NEW YORK (AP) — The Biden administration has officially undone a Trump-era rule that barred immigrants from gaining legal residency if they had utilized certain government benefits, allowing for a return to a previous policy with a narrower scope.
The Department of Homeland Security on Thursday said a new regulation for the “public charge” rule would go into effect in late December, although the Biden administration had already stopped applying the previous version last year.
Homeland Security Secretary Alejandro Mayorkas said in a statement that the shift “ensures fair and humane treatment.”
“Consistent with America’s bedrock values, we will not penalize individuals for choosing to access the health benefits and other supplemental government services available to them,” he said.

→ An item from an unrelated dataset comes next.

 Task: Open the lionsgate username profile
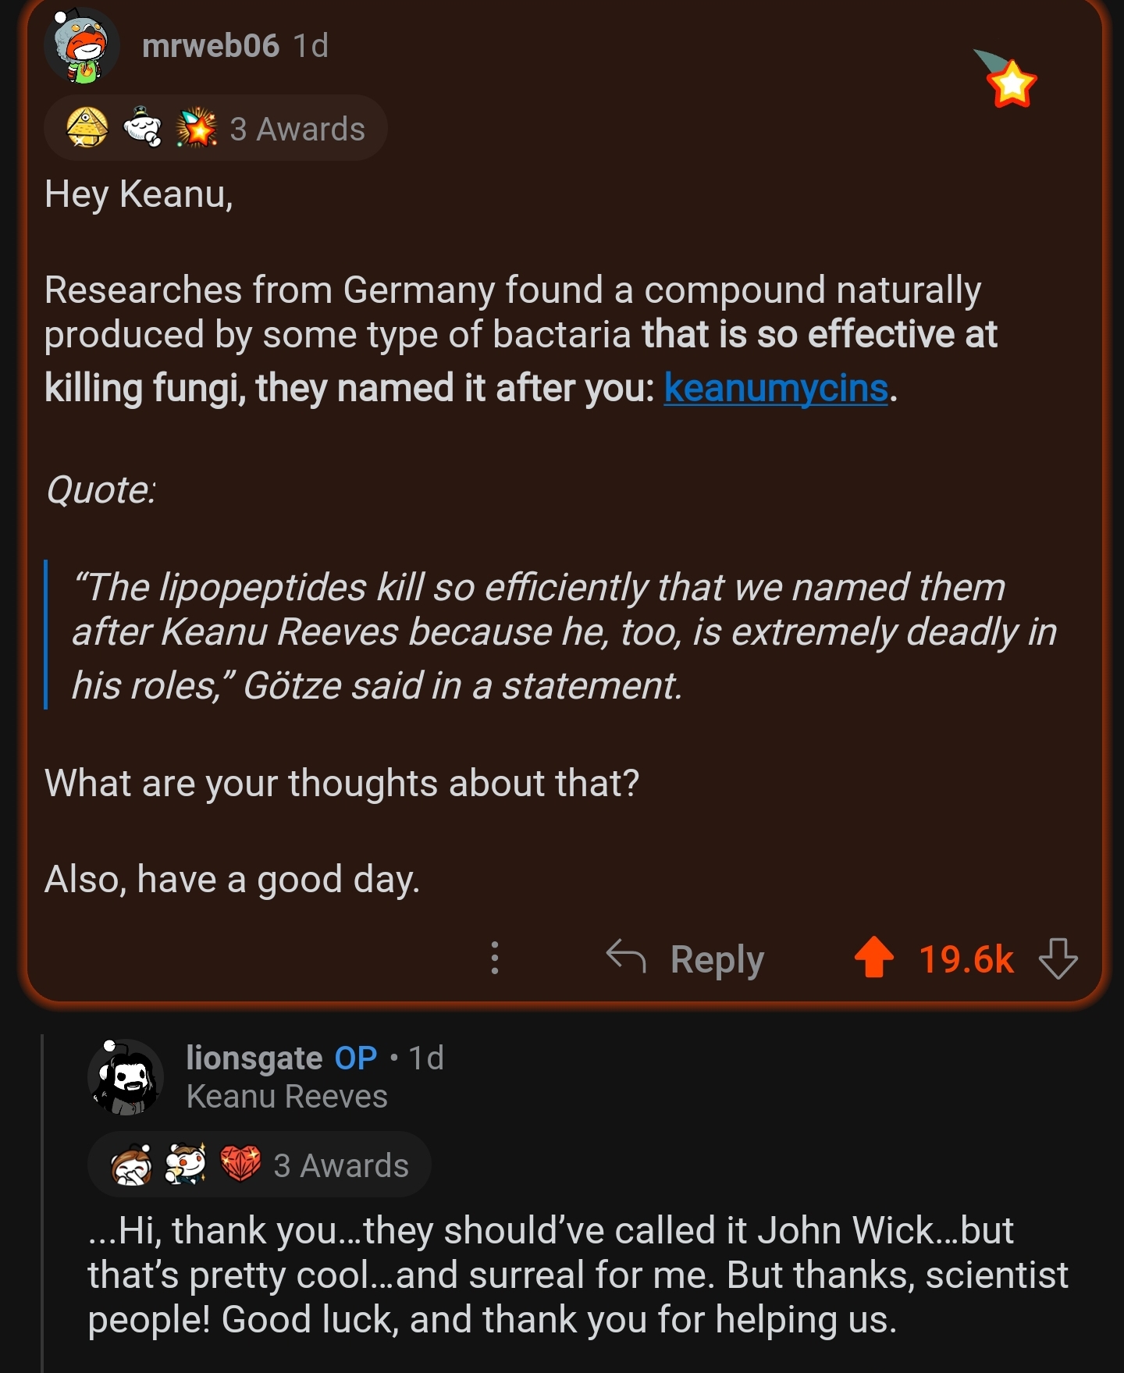pyautogui.click(x=254, y=1058)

The public charge regulation bars people from getting green cards if they would be burdens to the United States. For years prior to the Trump administration, that was interpreted as being primarily dependent on cash assistance, income maintenance or government support for long-term institutionalization.

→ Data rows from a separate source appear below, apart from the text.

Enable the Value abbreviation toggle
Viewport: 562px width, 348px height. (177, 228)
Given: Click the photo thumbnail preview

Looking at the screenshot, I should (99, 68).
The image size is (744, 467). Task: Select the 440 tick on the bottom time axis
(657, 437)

But the Trump administration expanded the benefits to include non-cash assistance including food stamps and Medicaid. There were numerous legal challenges, but it was allowed to be implemented in 2020. Legal challenges went on, and in 2021, the Biden administration said it would not continue defending the rule.
Thursday’s announcement was welcomed by immigrant advocates, who said the Trump administration’s expanded rule had created a hard atmosphere for those seeking legal residency.
“The public charge regulation caused such fear among immigrants who sought to legally apply for a green card that many chose to forego health care and vital economic support,” American Immigration Lawyers Association President Jeremy McKinney said in a statement.
“These changes to simplify and de-mystify the rule will truly change lives across our nation.”